Where appState can be re-bound but everything inside it is immutable. In such a world (which is common in React apps) the “nominal” identity of Amazon, inhabitants, and fish cannot be ascertained. On every update, we have a new Amazon, new inhaibtants, new fish and so on. If a part of the program saved off a fish, that part has no way of knowing if the saved fish is nominally the same as the fish being received on the next update.


I’m not advocating abandoning immutable data types. I’d never do that. They’re far too important and easy to reason about. Just pointing out where we’ve drawn a false analogy between reference equality and identity.

  1. That for mutable types, reference equality is nominal identity.
  2. That for immutable types, reference equality is a partial physical identity. I.e., if two immutable things are equal by reference they’re guaranteed to be physically identical but two physically identitcal things are not guaranteed to be equal by reference.

That we do not have a concept of nominal identity in software that is always guaranteed to hold.

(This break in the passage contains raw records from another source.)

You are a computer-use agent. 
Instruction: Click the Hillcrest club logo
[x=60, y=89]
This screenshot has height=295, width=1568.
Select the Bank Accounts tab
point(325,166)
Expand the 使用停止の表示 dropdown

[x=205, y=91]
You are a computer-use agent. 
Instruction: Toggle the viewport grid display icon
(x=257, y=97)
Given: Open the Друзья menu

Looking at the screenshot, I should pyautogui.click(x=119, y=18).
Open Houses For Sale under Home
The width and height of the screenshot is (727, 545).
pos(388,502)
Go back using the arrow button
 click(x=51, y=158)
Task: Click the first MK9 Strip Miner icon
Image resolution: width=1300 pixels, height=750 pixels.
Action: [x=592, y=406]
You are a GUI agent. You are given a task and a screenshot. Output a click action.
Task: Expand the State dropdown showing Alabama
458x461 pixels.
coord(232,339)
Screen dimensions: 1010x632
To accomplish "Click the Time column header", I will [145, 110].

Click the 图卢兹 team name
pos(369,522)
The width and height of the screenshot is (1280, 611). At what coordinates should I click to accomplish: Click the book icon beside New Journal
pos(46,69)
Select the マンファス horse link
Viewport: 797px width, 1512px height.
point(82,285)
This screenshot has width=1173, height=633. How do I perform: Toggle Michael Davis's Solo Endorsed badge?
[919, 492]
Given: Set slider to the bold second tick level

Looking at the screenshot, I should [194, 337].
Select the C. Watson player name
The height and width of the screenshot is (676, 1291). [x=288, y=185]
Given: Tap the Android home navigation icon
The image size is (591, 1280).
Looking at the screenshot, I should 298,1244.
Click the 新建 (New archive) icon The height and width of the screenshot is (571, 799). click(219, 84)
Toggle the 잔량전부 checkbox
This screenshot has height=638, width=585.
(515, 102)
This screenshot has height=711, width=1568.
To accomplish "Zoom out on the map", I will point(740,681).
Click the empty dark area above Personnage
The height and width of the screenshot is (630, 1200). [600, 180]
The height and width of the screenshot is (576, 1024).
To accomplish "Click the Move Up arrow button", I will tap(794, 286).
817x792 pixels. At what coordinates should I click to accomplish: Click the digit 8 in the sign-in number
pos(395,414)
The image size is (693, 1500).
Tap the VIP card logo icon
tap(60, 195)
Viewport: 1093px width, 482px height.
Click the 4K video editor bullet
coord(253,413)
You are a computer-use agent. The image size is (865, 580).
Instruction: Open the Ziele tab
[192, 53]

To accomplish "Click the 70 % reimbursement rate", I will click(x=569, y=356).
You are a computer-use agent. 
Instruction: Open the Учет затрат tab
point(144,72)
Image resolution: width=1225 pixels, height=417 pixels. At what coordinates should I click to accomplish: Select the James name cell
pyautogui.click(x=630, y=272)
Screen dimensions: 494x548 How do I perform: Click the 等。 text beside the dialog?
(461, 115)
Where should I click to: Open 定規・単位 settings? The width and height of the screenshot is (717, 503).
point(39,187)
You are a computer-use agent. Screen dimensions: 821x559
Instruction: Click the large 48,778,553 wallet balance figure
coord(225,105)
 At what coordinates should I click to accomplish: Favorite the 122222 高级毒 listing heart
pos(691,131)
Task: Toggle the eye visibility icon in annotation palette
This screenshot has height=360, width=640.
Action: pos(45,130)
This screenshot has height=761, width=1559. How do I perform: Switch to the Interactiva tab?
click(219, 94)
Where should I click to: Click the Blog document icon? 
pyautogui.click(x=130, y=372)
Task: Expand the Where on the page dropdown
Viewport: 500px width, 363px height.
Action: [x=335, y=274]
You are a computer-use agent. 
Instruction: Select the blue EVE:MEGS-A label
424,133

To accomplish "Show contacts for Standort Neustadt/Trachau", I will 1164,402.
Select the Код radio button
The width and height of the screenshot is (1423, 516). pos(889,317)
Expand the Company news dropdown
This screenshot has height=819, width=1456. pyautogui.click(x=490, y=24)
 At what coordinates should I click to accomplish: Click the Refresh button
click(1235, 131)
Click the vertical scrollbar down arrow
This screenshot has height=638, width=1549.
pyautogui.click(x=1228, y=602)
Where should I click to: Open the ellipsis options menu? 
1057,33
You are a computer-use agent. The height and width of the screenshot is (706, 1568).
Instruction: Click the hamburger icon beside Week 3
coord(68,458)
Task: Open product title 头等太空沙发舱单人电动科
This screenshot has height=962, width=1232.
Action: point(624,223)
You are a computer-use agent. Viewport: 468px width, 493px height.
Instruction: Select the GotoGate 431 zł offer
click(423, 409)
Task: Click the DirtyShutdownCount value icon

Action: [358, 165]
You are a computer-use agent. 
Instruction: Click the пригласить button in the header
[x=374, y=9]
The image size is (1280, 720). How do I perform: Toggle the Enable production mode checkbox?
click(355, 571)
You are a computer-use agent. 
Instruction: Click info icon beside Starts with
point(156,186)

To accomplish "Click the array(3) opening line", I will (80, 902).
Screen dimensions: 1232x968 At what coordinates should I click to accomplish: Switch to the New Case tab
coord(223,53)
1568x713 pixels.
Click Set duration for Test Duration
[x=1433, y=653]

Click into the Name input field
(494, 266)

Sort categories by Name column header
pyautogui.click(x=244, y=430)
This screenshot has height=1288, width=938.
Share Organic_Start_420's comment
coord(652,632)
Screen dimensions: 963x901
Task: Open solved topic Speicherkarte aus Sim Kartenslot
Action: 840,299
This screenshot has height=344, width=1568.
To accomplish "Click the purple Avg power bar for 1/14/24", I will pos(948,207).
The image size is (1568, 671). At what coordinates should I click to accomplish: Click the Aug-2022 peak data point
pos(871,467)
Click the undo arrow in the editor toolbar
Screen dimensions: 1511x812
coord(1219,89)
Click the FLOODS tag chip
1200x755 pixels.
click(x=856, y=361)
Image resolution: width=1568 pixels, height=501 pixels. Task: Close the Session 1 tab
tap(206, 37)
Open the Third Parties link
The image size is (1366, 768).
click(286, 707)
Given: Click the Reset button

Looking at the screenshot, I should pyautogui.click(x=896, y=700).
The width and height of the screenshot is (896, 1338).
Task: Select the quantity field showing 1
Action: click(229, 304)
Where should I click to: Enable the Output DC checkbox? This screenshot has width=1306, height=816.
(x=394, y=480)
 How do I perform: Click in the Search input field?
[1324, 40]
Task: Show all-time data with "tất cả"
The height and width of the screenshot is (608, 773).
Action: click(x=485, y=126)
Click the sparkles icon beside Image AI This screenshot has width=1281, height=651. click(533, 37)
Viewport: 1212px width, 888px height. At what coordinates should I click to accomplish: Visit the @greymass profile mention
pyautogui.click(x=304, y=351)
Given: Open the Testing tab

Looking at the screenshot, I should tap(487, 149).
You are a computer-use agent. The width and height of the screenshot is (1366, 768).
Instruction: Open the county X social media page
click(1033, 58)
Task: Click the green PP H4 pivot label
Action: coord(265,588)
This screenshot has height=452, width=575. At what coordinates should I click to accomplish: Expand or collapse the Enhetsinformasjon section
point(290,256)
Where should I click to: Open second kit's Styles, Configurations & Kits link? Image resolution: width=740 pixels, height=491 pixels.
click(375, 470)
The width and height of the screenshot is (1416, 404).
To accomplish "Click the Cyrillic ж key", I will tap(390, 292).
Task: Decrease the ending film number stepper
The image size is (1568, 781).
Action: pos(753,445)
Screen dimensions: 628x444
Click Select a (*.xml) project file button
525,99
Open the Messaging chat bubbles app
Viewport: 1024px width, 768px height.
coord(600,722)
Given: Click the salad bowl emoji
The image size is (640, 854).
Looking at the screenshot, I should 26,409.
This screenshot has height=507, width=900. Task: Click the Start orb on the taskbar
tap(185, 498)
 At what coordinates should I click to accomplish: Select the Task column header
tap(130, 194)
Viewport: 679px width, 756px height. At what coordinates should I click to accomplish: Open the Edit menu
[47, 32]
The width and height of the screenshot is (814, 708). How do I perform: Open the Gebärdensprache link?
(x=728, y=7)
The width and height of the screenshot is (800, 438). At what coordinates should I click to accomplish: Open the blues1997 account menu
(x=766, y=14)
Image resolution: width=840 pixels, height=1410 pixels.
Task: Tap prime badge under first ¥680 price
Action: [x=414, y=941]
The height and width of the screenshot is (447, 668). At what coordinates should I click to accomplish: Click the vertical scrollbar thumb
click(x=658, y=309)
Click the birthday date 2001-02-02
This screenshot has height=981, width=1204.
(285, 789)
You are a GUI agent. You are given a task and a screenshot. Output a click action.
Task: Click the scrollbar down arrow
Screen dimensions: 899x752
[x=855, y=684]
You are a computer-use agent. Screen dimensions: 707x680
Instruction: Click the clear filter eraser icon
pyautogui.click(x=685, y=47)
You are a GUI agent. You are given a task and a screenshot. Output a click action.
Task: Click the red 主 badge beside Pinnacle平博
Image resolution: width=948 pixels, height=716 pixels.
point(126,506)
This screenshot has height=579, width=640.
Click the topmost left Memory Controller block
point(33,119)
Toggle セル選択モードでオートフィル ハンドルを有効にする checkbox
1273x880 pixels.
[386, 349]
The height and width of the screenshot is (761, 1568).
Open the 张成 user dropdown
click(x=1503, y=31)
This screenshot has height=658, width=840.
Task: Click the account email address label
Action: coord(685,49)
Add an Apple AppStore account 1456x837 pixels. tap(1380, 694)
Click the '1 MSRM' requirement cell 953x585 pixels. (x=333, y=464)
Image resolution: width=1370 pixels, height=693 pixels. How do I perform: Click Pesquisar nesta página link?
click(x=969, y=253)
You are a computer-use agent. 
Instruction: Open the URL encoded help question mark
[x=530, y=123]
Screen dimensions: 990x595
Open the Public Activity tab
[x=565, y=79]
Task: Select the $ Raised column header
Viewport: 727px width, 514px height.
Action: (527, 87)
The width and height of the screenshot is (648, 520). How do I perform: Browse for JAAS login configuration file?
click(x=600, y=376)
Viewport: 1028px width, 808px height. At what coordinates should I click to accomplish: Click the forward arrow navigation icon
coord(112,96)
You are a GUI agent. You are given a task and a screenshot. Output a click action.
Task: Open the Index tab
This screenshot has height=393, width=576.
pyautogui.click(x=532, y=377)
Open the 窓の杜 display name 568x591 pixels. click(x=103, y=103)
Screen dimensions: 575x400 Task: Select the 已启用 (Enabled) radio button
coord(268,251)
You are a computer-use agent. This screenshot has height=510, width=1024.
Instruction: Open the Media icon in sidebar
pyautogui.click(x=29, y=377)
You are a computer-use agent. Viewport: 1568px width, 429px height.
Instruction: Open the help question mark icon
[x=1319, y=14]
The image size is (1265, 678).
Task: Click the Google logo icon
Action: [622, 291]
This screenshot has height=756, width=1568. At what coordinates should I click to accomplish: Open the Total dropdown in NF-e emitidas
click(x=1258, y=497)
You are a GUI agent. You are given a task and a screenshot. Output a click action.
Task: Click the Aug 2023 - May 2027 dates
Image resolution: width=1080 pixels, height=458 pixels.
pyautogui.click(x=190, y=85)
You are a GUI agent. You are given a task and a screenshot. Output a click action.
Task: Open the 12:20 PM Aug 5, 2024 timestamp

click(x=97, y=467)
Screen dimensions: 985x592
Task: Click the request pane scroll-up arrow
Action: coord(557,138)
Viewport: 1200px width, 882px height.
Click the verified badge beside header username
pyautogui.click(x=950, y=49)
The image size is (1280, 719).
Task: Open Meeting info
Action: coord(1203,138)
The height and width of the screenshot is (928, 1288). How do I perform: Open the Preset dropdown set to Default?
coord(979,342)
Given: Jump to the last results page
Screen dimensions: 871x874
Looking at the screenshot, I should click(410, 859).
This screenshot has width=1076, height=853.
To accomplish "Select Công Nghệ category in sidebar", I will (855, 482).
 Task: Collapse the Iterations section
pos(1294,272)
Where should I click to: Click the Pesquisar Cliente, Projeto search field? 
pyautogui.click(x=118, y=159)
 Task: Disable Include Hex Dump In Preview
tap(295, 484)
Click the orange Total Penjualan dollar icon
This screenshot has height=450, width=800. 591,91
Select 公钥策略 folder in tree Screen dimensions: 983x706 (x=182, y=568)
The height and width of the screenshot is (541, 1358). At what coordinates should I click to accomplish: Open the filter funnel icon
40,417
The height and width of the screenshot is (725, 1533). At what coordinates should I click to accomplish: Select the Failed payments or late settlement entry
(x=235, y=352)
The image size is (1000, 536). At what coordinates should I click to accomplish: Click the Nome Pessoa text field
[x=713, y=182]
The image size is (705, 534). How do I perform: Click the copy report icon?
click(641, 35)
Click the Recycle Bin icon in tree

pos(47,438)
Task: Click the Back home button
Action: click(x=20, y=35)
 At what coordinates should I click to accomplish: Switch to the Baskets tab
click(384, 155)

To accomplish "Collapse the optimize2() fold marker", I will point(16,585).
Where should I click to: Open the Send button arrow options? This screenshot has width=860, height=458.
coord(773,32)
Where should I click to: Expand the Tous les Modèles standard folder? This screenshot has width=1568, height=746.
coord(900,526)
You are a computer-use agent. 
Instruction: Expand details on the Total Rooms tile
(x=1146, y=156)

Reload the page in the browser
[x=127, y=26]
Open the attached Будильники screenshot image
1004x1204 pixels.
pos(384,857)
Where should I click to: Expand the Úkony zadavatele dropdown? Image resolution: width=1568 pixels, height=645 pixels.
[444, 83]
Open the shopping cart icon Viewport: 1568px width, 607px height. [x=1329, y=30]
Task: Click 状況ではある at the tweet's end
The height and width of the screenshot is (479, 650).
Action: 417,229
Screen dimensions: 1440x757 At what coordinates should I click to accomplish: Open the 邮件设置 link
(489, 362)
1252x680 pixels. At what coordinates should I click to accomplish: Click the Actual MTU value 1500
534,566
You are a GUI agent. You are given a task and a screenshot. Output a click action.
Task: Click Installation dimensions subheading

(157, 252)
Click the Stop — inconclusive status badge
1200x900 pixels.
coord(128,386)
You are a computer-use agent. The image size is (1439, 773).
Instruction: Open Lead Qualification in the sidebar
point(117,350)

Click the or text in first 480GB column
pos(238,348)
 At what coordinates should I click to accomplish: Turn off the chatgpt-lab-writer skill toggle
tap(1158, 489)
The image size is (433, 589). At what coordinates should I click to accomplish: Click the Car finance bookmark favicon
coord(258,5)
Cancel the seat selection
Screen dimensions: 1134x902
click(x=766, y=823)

Nor do we have a concept of physical identity in software that is always guaranteed to hold. More on this in a separate post.

What Do?

Intersetingly enough, we’ve solved this in the relational database world. IDs are our nomnial identities there. The thing behind the ID is almost always mutable with prior versions or records of it being stored separately. If the thing behind the ID always got a new ID on every update, well that’d make retrieving any information you’ve stored in the past exceedingly difficult for you in the future. That or require you to always pass a timestamp along with what you’d like to retrieve – assuming time is the only variable that partitions the space of mutation.